Pencatatan peralihan Hak Tanggungan tidak memerlukan akta PPAT tetapi cukup didasarkan
pada akta beralihnya piutang yang dijamin. Pencatatan peralihan itu dilakukan pada buku tanah
dan sertifikat Hak Tanggungan yang bersangkutan serta pada buku tanah dan sertifikat hak atas
tanah yang dijadikan jaminan.

(5) Hak Tanggungan untuk menjamin utang yang telah ada atau akan ada.

Fungsi Hak Tanggungan adalah untuk menjamin utang yang besarnya diperjanjikan dalam
perjanjian kredit atau perjanjian utang.
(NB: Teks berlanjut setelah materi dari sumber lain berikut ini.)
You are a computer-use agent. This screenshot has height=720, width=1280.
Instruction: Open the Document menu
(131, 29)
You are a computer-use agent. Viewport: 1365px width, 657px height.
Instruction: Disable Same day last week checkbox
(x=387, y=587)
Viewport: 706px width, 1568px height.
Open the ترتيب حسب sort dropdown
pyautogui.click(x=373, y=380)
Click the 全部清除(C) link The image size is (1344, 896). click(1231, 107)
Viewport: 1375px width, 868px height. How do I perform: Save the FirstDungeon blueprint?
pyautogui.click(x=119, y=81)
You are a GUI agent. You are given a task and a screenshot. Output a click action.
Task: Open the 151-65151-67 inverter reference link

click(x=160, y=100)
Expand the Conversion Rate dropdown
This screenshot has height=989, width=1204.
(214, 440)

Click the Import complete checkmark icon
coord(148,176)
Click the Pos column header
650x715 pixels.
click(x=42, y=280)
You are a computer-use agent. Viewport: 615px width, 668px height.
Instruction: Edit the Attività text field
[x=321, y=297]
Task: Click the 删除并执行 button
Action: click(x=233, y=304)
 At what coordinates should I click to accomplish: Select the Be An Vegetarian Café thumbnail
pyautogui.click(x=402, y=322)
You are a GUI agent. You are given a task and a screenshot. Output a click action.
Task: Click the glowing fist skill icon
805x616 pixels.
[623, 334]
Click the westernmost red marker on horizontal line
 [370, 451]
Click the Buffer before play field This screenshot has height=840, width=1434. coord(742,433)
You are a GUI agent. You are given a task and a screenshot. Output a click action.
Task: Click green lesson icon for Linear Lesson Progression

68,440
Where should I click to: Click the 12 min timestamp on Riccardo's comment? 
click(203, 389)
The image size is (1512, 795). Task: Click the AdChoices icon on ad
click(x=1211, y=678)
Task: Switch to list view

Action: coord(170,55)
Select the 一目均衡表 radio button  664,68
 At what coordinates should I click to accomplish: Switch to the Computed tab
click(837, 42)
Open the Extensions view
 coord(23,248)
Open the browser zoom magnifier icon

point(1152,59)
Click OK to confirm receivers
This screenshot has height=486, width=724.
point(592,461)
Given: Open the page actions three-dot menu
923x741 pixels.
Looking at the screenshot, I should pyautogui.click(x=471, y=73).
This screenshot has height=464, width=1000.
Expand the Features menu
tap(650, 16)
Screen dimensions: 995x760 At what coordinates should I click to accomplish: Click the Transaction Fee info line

Utang yang dijamin hak tanggungan harus memenuhi
syarat dalam Pasal 3(1) UUHT yaitu:

(a) Utang yang telah ada, artinya besarnya utang yang telah ditentukan dalam perjanjian kredit.

(b) Utang yang akan ada tetapi telah diperjanjikan dengan jumlah tertentu.

(c) Utang yang akan ada tetapi jumlahnya pada saat permohonan eksekusi Hak Tanggungan
diajukan dapat ditentukan berdasarkan perjanjian kredit atau perjanjian lain yang menimbulkan
hubungan utang-piutang.

(6) Hak Tanggungan dapat menjamin lebih dari satu utang.

Pasal 3(2) UUHT menegaskan bahwa Hak Tanggungan dapat diberikan untuk suatu utang yang
berasal dari satu hubungan hukum atau untuk satu atau lebih yang berasal dari beberapa
hubungan hukum. Berdasarkan Pasal tersebut maka pemberian Hak Tanggungan dapat diberikan
untuk:

(a) Satu atau lebih kreditur yang memberikan kredit kepada satu debitur berdasarkan perjanjian
masing-masing secara bilateral antara kreditur-kreditur dengan debitur. Hal ini menimbulkan
Hak Tanggungan peringkat I untuk kreditur sebagai penerima Hak Tanggungan yang pertama
dan Hak Tanggungan peringkat II untuk kreditur sebagai penerima Hak Tanggungan yang
sesudahnya dan seterusnya. Sebagai contoh Bank A memberi kredit kepada PT X dengan
jaminan hak atas tanah seluas 1000 m² yang diikat Hak Tanggungan. Kemudian Bank B juga
memberikan kredit kepada PT X dengan jaminan yang sama. Hal ini menimbulkan Hak
Tanggungan peringkat I untuk Bank A dan Hak Tanggungan peringkat II untuk Bank B.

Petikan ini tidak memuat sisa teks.